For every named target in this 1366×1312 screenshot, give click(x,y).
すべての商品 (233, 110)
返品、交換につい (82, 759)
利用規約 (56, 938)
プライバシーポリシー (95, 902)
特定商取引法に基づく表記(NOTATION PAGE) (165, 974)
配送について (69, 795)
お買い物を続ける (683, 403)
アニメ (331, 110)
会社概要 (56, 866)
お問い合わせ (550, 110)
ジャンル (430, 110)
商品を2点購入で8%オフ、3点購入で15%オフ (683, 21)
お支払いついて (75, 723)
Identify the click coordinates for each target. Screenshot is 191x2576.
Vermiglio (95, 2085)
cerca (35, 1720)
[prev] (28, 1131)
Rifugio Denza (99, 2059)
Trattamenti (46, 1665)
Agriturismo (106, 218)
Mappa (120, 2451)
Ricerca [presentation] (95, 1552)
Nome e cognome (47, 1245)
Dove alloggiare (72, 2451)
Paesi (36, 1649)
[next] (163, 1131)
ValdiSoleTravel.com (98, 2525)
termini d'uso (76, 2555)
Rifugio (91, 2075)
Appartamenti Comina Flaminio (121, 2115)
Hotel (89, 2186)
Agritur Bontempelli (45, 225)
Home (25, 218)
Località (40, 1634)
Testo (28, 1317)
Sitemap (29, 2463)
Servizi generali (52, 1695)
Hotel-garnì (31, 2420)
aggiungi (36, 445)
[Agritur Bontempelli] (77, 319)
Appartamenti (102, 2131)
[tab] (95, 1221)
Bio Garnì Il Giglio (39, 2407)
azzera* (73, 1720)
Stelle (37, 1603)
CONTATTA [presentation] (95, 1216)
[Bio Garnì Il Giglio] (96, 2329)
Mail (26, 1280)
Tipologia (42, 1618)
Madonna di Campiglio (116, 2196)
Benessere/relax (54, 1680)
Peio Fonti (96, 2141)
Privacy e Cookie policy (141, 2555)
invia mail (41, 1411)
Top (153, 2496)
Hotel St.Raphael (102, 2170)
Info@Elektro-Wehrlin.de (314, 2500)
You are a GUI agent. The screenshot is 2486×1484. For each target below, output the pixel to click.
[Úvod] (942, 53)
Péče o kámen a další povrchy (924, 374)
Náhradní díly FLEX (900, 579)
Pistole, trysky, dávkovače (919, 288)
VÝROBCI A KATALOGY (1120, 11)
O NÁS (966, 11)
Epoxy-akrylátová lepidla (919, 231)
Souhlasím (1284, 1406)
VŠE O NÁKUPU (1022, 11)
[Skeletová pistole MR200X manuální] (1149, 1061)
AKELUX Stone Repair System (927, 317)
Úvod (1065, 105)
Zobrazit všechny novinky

• PROBLEM TO WORK ON: Copy over exactly the lines above from the one with "Appartamenti (102, 2131)" to the last, both included, and no others.

• RESPONSE FOR THIS EXERCISE:
Appartamenti (102, 2131)
[tab] (95, 1221)
Bio Garnì Il Giglio (39, 2407)
azzera* (73, 1720)
Stelle (37, 1603)
CONTATTA [presentation] (95, 1216)
[Bio Garnì Il Giglio] (96, 2329)
Mail (26, 1280)
Tipologia (42, 1618)
Madonna di Campiglio (116, 2196)
Benessere/relax (54, 1680)
Peio Fonti (96, 2141)
Privacy e Cookie policy (141, 2555)
invia mail (41, 1411)
Top (153, 2496)
Hotel St.Raphael (102, 2170)
Info@Elektro-Wehrlin.de (314, 2500)
You are a GUI agent. The screenshot is 2486×1484. For each target below, output the pixel to click.
[Úvod] (942, 53)
Péče o kámen a další povrchy (924, 374)
Náhradní díly FLEX (900, 579)
Pistole, trysky, dávkovače (919, 288)
VÝROBCI A KATALOGY (1120, 11)
O NÁS (966, 11)
Epoxy-akrylátová lepidla (919, 231)
Souhlasím (1284, 1406)
VŠE O NÁKUPU (1022, 11)
[Skeletová pistole MR200X manuální] (1149, 1061)
AKELUX Stone Repair System (927, 317)
Úvod (1065, 105)
Zobrazit všechny novinky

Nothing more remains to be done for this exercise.